When the Iranian-born but Western-raised writer Hooman Majd decided to take his wife and baby son to live in Iran for a year, he knew the powers-that-be would not festoon his path with roses.
The negative and split infinitive of the title are testimony to this, and partly refer to his interrogation on an earlier visit. But he wanted his wife and son to experience life in the country of his birth, and so he persisted, accepting restrictions such as the refusal of a work permit and regular anonymous phone calls from government officials.
This book is the fruit of that year, written in Majd's wry, laconic style, in which gentle comical lampooning combines with the relaying of facts. He takes us through daily life: negotiating traffic jams and pollution; dealing with unsolicited advice on childcare; observing high inflation and high unemployment in an increasingly tech-savvy and young population. The morality squads, Gasht-e Ershad, which stop women deemed to be indecently dressed, harass his wife, but she is spared the trip to the police station and a fine.

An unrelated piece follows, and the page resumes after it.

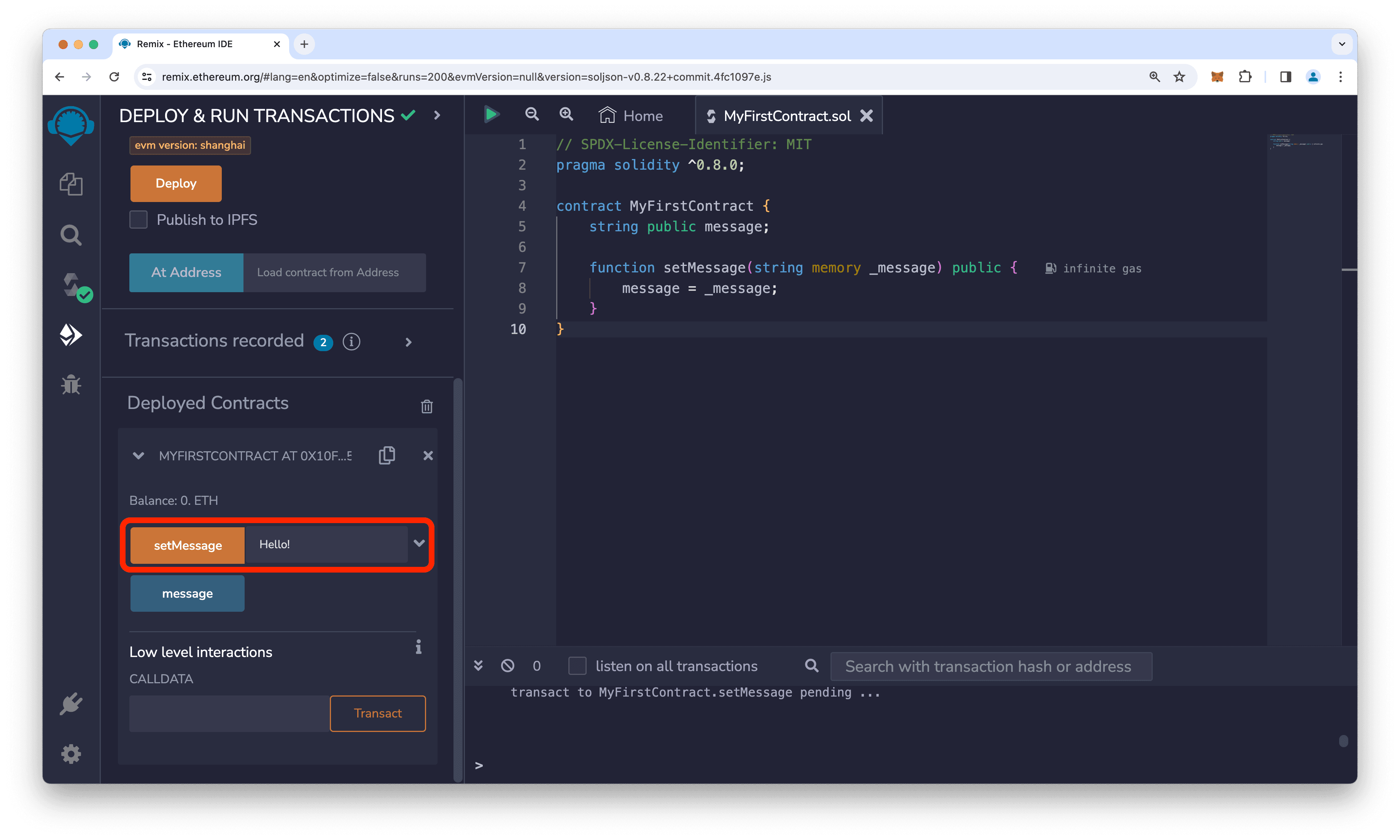Toggle listen on all transactions
1400x840 pixels.
coord(577,666)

Majd is relatively kind about Iran's appalling human-rights record, but there is testimony from a prisoner in the notorious Evin prison. Although we are told that "sodomy" is illegal, those imprisoned or murdered because of their sexual orientation are not discussed. Nor is Iran's legal practice of marrying young girls to far older men. The circles in which Majd moves are intellectual ones, where people are Westernised. Under decorous shawls, they sport designer clothes and liberal views.
The political insights are fascinating. Majd analyses why no new revolution has arisen despite the Arab Spring – he suggests a mixture of apathy and fear – and considers the fate of reformists such as Rafsanjani, Khatami and Mousavi in an insightful, appealing read.